Task goal:
Rewrite the material below with each "GUI agent" changed to "desktop automation agent", keeping everything else the same.

Data extract:

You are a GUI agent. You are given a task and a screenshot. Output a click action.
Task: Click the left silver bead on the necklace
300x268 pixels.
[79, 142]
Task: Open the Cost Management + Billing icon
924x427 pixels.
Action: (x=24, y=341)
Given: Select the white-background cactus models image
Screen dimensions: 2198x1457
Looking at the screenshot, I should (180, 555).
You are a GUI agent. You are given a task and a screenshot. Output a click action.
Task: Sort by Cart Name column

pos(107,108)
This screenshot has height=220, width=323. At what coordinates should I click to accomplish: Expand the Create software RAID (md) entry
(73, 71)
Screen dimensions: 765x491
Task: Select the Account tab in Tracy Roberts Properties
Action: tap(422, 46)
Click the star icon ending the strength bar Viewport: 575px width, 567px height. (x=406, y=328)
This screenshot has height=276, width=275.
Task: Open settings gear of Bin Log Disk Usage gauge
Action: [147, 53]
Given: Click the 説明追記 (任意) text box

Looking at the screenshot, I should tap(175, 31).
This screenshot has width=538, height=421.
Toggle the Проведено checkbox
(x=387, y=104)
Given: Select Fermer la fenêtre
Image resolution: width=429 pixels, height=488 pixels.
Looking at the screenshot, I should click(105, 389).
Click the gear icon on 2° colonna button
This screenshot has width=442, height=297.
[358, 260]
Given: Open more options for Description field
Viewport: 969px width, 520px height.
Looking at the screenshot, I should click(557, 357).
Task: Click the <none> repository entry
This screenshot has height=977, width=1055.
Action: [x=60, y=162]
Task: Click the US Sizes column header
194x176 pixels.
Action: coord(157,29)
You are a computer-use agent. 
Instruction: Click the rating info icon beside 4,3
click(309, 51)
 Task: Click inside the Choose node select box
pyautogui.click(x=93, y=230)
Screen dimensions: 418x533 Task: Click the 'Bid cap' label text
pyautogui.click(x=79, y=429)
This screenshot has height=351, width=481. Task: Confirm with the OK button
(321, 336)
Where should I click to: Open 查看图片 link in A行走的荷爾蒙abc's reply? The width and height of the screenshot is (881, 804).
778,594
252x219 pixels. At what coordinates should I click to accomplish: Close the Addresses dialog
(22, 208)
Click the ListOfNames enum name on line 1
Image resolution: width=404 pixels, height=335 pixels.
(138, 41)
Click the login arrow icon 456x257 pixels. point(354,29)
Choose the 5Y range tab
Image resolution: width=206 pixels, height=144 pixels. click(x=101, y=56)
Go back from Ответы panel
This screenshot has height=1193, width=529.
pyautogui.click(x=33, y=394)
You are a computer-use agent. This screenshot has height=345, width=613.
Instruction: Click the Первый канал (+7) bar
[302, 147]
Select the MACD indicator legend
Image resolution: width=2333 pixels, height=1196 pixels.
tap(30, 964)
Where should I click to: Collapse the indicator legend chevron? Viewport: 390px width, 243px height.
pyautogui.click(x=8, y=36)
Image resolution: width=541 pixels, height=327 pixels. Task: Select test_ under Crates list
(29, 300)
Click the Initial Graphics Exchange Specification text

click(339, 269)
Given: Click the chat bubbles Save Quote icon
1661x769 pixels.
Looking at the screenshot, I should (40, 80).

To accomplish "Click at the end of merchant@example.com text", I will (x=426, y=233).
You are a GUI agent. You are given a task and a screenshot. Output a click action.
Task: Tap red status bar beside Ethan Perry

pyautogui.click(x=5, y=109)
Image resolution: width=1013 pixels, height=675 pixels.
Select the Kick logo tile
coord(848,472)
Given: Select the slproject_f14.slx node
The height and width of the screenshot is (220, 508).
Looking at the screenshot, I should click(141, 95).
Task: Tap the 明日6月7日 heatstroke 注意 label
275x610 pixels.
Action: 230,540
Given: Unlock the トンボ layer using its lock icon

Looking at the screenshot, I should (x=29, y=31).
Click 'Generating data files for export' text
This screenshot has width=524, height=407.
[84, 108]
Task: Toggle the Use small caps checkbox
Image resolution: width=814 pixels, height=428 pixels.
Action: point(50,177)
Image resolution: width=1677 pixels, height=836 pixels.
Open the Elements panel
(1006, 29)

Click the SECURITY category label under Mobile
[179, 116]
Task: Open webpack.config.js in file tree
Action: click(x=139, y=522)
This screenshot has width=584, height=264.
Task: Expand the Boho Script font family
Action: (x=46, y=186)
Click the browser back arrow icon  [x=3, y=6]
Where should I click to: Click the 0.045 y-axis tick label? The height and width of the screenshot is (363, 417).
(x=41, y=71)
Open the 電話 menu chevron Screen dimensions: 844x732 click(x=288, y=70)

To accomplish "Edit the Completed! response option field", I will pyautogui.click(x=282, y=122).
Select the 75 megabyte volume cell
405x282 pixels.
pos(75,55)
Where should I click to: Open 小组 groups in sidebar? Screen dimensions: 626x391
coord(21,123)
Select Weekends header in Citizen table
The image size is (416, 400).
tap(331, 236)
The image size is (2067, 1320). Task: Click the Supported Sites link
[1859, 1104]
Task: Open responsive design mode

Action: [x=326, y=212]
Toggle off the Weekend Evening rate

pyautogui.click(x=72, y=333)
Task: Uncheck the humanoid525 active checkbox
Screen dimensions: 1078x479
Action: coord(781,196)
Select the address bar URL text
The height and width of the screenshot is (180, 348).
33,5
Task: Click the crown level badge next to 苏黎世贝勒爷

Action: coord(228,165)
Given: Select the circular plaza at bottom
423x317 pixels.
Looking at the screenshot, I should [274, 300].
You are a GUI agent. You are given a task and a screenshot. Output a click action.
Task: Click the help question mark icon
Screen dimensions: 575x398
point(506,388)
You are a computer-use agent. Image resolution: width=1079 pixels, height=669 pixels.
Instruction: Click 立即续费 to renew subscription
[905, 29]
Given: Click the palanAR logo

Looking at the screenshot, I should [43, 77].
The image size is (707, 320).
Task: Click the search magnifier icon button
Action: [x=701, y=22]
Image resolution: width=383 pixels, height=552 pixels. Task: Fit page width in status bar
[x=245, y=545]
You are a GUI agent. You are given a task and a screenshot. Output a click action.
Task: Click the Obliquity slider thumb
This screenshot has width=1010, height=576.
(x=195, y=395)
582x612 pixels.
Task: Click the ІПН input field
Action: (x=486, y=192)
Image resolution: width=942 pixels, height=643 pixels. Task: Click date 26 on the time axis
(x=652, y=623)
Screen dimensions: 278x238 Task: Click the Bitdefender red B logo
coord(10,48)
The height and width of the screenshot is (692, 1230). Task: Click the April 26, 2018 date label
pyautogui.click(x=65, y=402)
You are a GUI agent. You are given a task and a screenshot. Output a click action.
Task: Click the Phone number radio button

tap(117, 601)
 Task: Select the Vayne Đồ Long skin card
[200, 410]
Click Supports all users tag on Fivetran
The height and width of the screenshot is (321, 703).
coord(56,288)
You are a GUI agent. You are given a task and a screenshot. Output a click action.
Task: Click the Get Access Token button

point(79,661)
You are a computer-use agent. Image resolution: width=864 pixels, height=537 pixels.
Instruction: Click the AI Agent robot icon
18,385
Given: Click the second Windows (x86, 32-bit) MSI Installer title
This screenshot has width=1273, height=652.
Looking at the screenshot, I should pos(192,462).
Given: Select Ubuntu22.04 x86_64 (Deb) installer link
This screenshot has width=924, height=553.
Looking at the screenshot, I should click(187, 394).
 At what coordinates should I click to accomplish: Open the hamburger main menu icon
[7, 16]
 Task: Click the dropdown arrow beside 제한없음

Full response:
You are a desktop automation agent. You are given a task and a screenshot. Output a click action.
Task: Click the left silver bead on the necklace
300x268 pixels.
[79, 142]
Task: Open the Cost Management + Billing icon
924x427 pixels.
Action: (x=24, y=341)
Given: Select the white-background cactus models image
Screen dimensions: 2198x1457
Looking at the screenshot, I should (180, 555).
You are a desktop automation agent. You are given a task and a screenshot. Output a click action.
Task: Sort by Cart Name column

pos(107,108)
This screenshot has height=220, width=323. At what coordinates should I click to accomplish: Expand the Create software RAID (md) entry
(73, 71)
Screen dimensions: 765x491
Task: Select the Account tab in Tracy Roberts Properties
Action: tap(422, 46)
Click the star icon ending the strength bar Viewport: 575px width, 567px height. (x=406, y=328)
This screenshot has height=276, width=275.
Task: Open settings gear of Bin Log Disk Usage gauge
Action: [147, 53]
Given: Click the 説明追記 (任意) text box

Looking at the screenshot, I should tap(175, 31).
This screenshot has width=538, height=421.
Toggle the Проведено checkbox
(x=387, y=104)
Given: Select Fermer la fenêtre
Image resolution: width=429 pixels, height=488 pixels.
Looking at the screenshot, I should click(105, 389).
Click the gear icon on 2° colonna button
This screenshot has width=442, height=297.
[358, 260]
Given: Open more options for Description field
Viewport: 969px width, 520px height.
Looking at the screenshot, I should click(557, 357).
Task: Click the <none> repository entry
This screenshot has height=977, width=1055.
Action: [x=60, y=162]
Task: Click the US Sizes column header
194x176 pixels.
Action: coord(157,29)
You are a computer-use agent. 
Instruction: Click the rating info icon beside 4,3
click(309, 51)
 Task: Click inside the Choose node select box
pyautogui.click(x=93, y=230)
Screen dimensions: 418x533 Task: Click the 'Bid cap' label text
pyautogui.click(x=79, y=429)
This screenshot has height=351, width=481. Task: Confirm with the OK button
(321, 336)
Where should I click to: Open 查看图片 link in A行走的荷爾蒙abc's reply? The width and height of the screenshot is (881, 804).
778,594
252x219 pixels. At what coordinates should I click to accomplish: Close the Addresses dialog
(22, 208)
Click the ListOfNames enum name on line 1
Image resolution: width=404 pixels, height=335 pixels.
(138, 41)
Click the login arrow icon 456x257 pixels. point(354,29)
Choose the 5Y range tab
Image resolution: width=206 pixels, height=144 pixels. click(x=101, y=56)
Go back from Ответы panel
This screenshot has height=1193, width=529.
pyautogui.click(x=33, y=394)
You are a computer-use agent. This screenshot has height=345, width=613.
Instruction: Click the Первый канал (+7) bar
[302, 147]
Select the MACD indicator legend
Image resolution: width=2333 pixels, height=1196 pixels.
tap(30, 964)
Where should I click to: Collapse the indicator legend chevron? Viewport: 390px width, 243px height.
pyautogui.click(x=8, y=36)
Image resolution: width=541 pixels, height=327 pixels. Task: Select test_ under Crates list
(29, 300)
Click the Initial Graphics Exchange Specification text

click(339, 269)
Given: Click the chat bubbles Save Quote icon
1661x769 pixels.
Looking at the screenshot, I should (40, 80).

To accomplish "Click at the end of merchant@example.com text", I will (x=426, y=233).
You are a desktop automation agent. You are given a task and a screenshot. Output a click action.
Task: Tap red status bar beside Ethan Perry

pyautogui.click(x=5, y=109)
Image resolution: width=1013 pixels, height=675 pixels.
Select the Kick logo tile
coord(848,472)
Given: Select the slproject_f14.slx node
The height and width of the screenshot is (220, 508).
Looking at the screenshot, I should click(141, 95).
Task: Tap the 明日6月7日 heatstroke 注意 label
275x610 pixels.
Action: 230,540
Given: Unlock the トンボ layer using its lock icon

Looking at the screenshot, I should (x=29, y=31).
Click 'Generating data files for export' text
This screenshot has width=524, height=407.
[84, 108]
Task: Toggle the Use small caps checkbox
Image resolution: width=814 pixels, height=428 pixels.
Action: point(50,177)
Image resolution: width=1677 pixels, height=836 pixels.
Open the Elements panel
(1006, 29)

Click the SECURITY category label under Mobile
[179, 116]
Task: Open webpack.config.js in file tree
Action: click(x=139, y=522)
This screenshot has width=584, height=264.
Task: Expand the Boho Script font family
Action: (x=46, y=186)
Click the browser back arrow icon  [x=3, y=6]
Where should I click to: Click the 0.045 y-axis tick label? The height and width of the screenshot is (363, 417).
(x=41, y=71)
Open the 電話 menu chevron Screen dimensions: 844x732 click(x=288, y=70)

To accomplish "Edit the Completed! response option field", I will pyautogui.click(x=282, y=122).
Select the 75 megabyte volume cell
405x282 pixels.
pos(75,55)
Where should I click to: Open 小组 groups in sidebar? Screen dimensions: 626x391
coord(21,123)
Select Weekends header in Citizen table
The image size is (416, 400).
tap(331, 236)
The image size is (2067, 1320). Task: Click the Supported Sites link
[1859, 1104]
Task: Open responsive design mode

Action: [x=326, y=212]
Toggle off the Weekend Evening rate

pyautogui.click(x=72, y=333)
Task: Uncheck the humanoid525 active checkbox
Screen dimensions: 1078x479
Action: coord(781,196)
Select the address bar URL text
The height and width of the screenshot is (180, 348).
33,5
Task: Click the crown level badge next to 苏黎世贝勒爷

Action: coord(228,165)
Given: Select the circular plaza at bottom
423x317 pixels.
Looking at the screenshot, I should [274, 300].
You are a desktop automation agent. You are given a task and a screenshot. Output a click action.
Task: Click the help question mark icon
Screen dimensions: 575x398
point(506,388)
You are a computer-use agent. Image resolution: width=1079 pixels, height=669 pixels.
Instruction: Click 立即续费 to renew subscription
[905, 29]
Given: Click the palanAR logo

Looking at the screenshot, I should [43, 77].
The image size is (707, 320).
Task: Click the search magnifier icon button
Action: [x=701, y=22]
Image resolution: width=383 pixels, height=552 pixels. Task: Fit page width in status bar
[x=245, y=545]
You are a desktop automation agent. You are given a task and a screenshot. Output a click action.
Task: Click the Obliquity slider thumb
This screenshot has width=1010, height=576.
(x=195, y=395)
582x612 pixels.
Task: Click the ІПН input field
Action: (x=486, y=192)
Image resolution: width=942 pixels, height=643 pixels. Task: Click date 26 on the time axis
(x=652, y=623)
Screen dimensions: 278x238 Task: Click the Bitdefender red B logo
coord(10,48)
The height and width of the screenshot is (692, 1230). Task: Click the April 26, 2018 date label
pyautogui.click(x=65, y=402)
You are a desktop automation agent. You are given a task and a screenshot. Output a click action.
Task: Click the Phone number radio button

tap(117, 601)
 Task: Select the Vayne Đồ Long skin card
[200, 410]
Click Supports all users tag on Fivetran
The height and width of the screenshot is (321, 703).
coord(56,288)
You are a desktop automation agent. You are given a task and a screenshot. Output a click action.
Task: Click the Get Access Token button

point(79,661)
You are a computer-use agent. Image resolution: width=864 pixels, height=537 pixels.
Instruction: Click the AI Agent robot icon
18,385
Given: Click the second Windows (x86, 32-bit) MSI Installer title
This screenshot has width=1273, height=652.
Looking at the screenshot, I should pos(192,462).
Given: Select Ubuntu22.04 x86_64 (Deb) installer link
This screenshot has width=924, height=553.
Looking at the screenshot, I should click(187, 394).
 At what coordinates should I click to accomplish: Open the hamburger main menu icon
[7, 16]
 Task: Click the dropdown arrow beside 제한없음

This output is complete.